Alison Smith, the exhibition curator and a graduate school intern from Harvard University, researched and organized the collection.

She also happens to fit into Bachelder's uniforms through a twist of fate, Mroz added, and will be able to personify the role as the exhibition runs from May 18 through June 30.

Custom House volunteers have invited numerous women from the community to take part in the exhibition's opening celebration Wednesday morning.

The guests include Mayor Donna Holaday; former mayors Lisa Mead, Mary Carrier and Mary Anne Clancy; Janice Morse, the president and chief executive officer of the Newburyport Five Cents Savings Bank; Newburyport Daily News publisher Sheila Smith; Anna Jaques Hospital president and chief executive officer Delia O'Connor; Angela Bik, the director of curriculum for Newburyport public schools; and Ann Ormond, the president of the Greater Newburyport Chamber of Commerce.

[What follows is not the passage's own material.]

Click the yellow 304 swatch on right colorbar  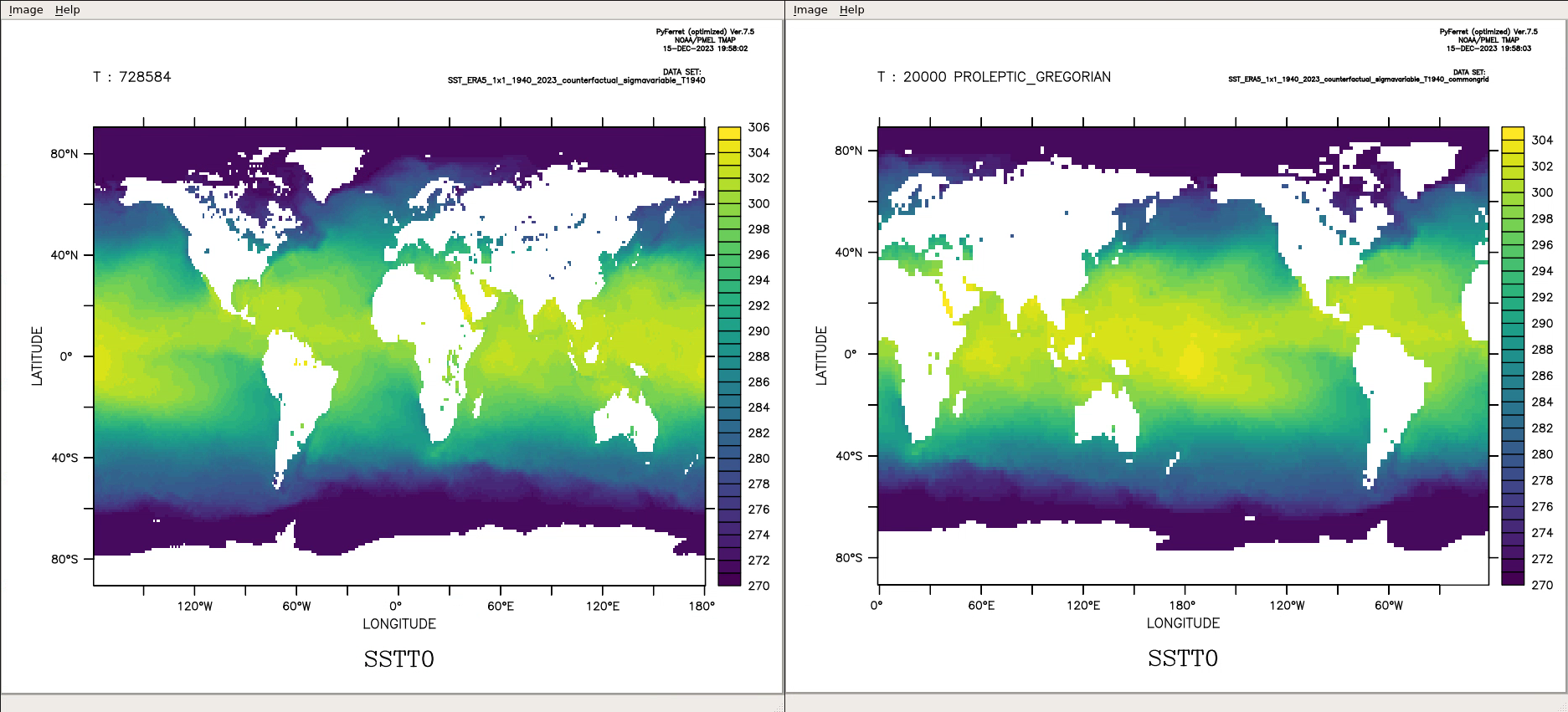(1513, 134)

Newburyport native Betty Ricker, 88, who served as a SPAR, has also been invited to attend. She now lives in Rowley.

From June 28 through Aug. 28, the museum will host the 2011 model ship exhibition, "Wings on Water," which explores the creation of the Clipper ship.

A fall exhibit at the Custom House, "A Merrimack Motif: A Bridge to Our Past," focuses on the history of the Chain Bridge. A collaboration with the Amesbury Cultural Council, it runs through Oct. 30.

"We've got a grand program," Mroz said.

The Custom House was designed by Robert Mills, architect of the Washington Monument and U.S. Treasury Building, and was built in 1835. The museum is managed by the Maritime Society.